# Last Chance CSUSA Group Buy Status



## VirgilJ (Oct 3, 2007)

I finally got all the pens sorted and boxed. The following orders have a problem:

Easy Greasy 050 4623 Kit is Backordered

Kevin_F     050 4623 Kit is Backordered

Joseph 10   050 4007 Kit is Backordered
            050 4422 Kit was miss shipped by CSUSA. It has been
                     reshipped.

The above orders won't be shipped until the backorders arrive.

Tony Ramierz I screwed up and didn't get your order into the totals. I reordered it today. Since I messed up, I'll eat the extra cost. You'll just have to wait a bit longer to get your stuff.Sorry.

Everyone elses order will ship tomorrow

Virgil


----------



## johncrane (Oct 5, 2007)

Virgil thats for the up date l also ordered what is on back order.also did csusa give any time frame too the back order.


----------



## VirgilJ (Oct 5, 2007)

John, 
I checked with CSUSA on the backorder.

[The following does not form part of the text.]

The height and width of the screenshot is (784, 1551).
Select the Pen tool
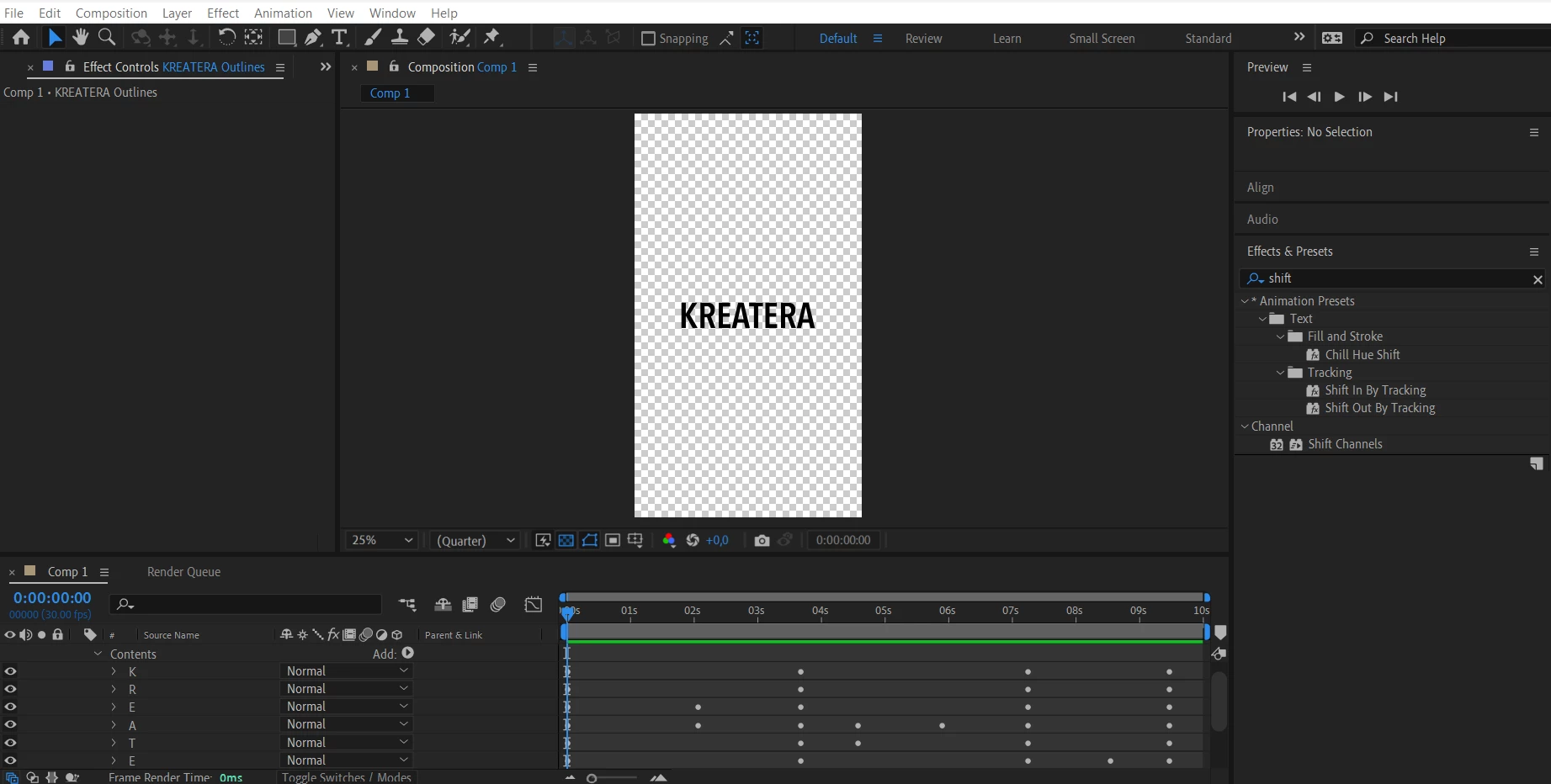(x=313, y=37)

The 050 4623 Rhodium Retro is not due until Dec. I canceled the order and have already sent refunds to the three people that ordered them.I'll get these three orders ready to ship this evining and take them to the Post Office in the morning.( I think they're open on Saturday)

Joseph,
The correct 050 4422 Kits arrived today. 
The 050 4007 Kits are due in next week. I did not cancel them.Your order should ship in 10-14 days depending on how fast CSUSA gets the kits to me.

Thanks to all for their patience.
Virgil


----------



## johncrane (Oct 6, 2007)

Virgil l would of canceled too thank you.


----------



## OKLAHOMAN (Oct 9, 2007)

Virgil, just recived my kits and all is fine, thanks.


----------



## eastern47 (Oct 10, 2007)

Virgil, received my order yesterday. Thanks for doing this group buy. John


----------



## jedgerton (Oct 10, 2007)

Got mine today.  Many thanks for doing this!

John


----------



## VirgilJ (Oct 10, 2007)

Tony, 
I recievied your order last night. It shipped today.

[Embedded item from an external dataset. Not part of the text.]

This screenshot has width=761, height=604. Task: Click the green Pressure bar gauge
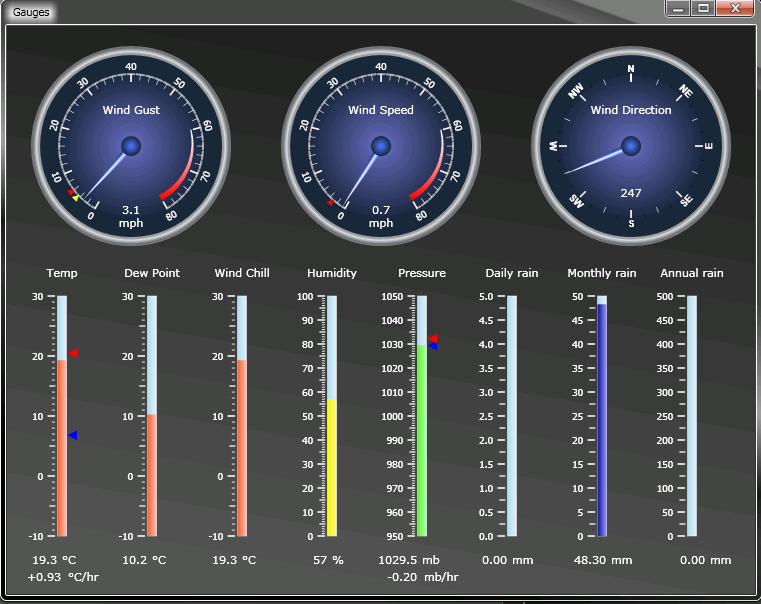pos(422,440)
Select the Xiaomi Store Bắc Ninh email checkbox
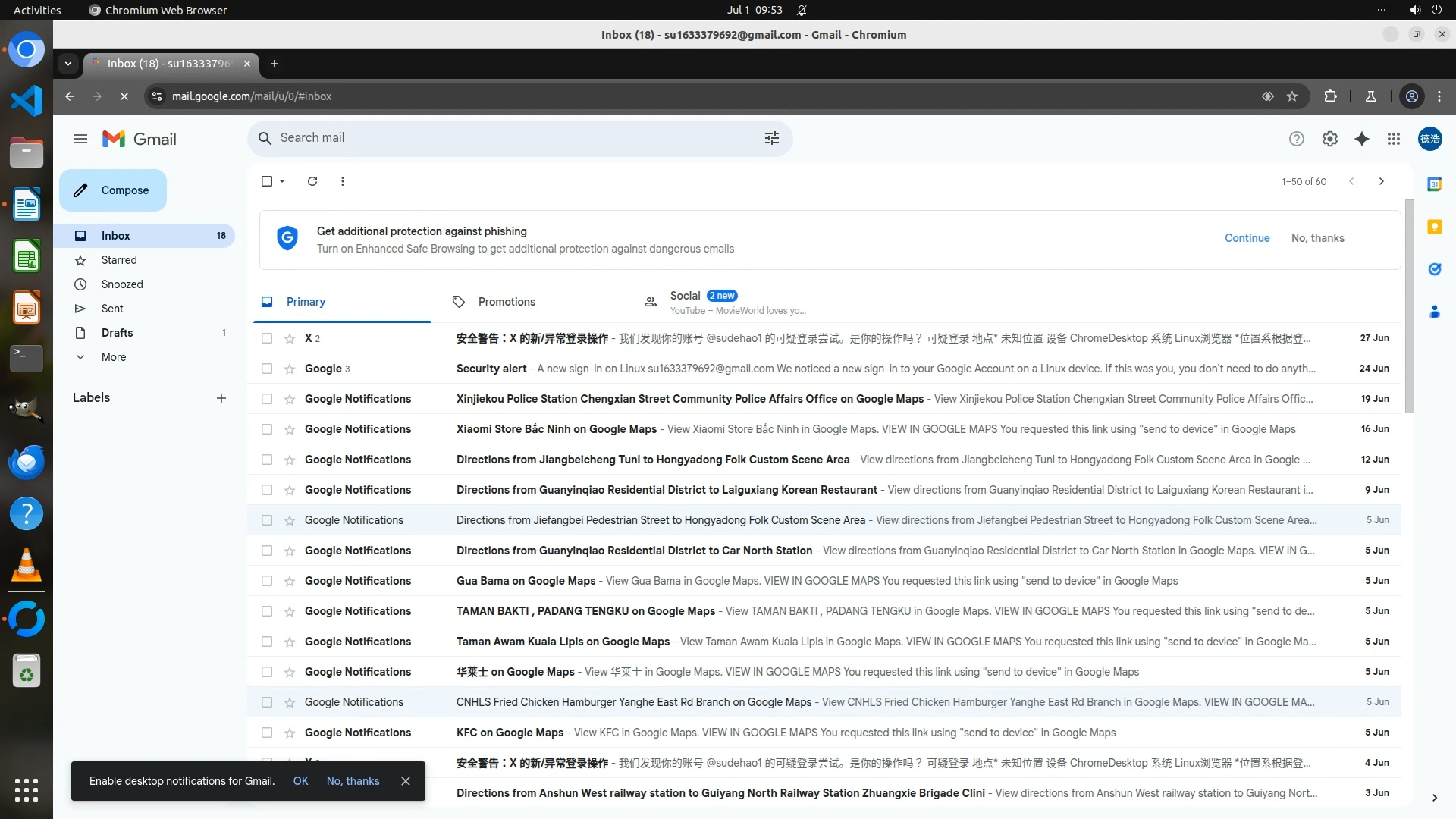 267,430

Everyones order shhould be on the way with the exception of Joseph.


----------



## el_d (Oct 10, 2007)

Got my order Virgil, I will need to re-order the Accessory kit for the Sketch pencil. I put down the wrong part number and got the 10K sketch instead. Thankf for doing this.


----------



## ericw95 (Oct 11, 2007)

Went to the post office today and got my package.  Inventoried and checked.  Thanks Virgil.


----------



## George7 (Oct 11, 2007)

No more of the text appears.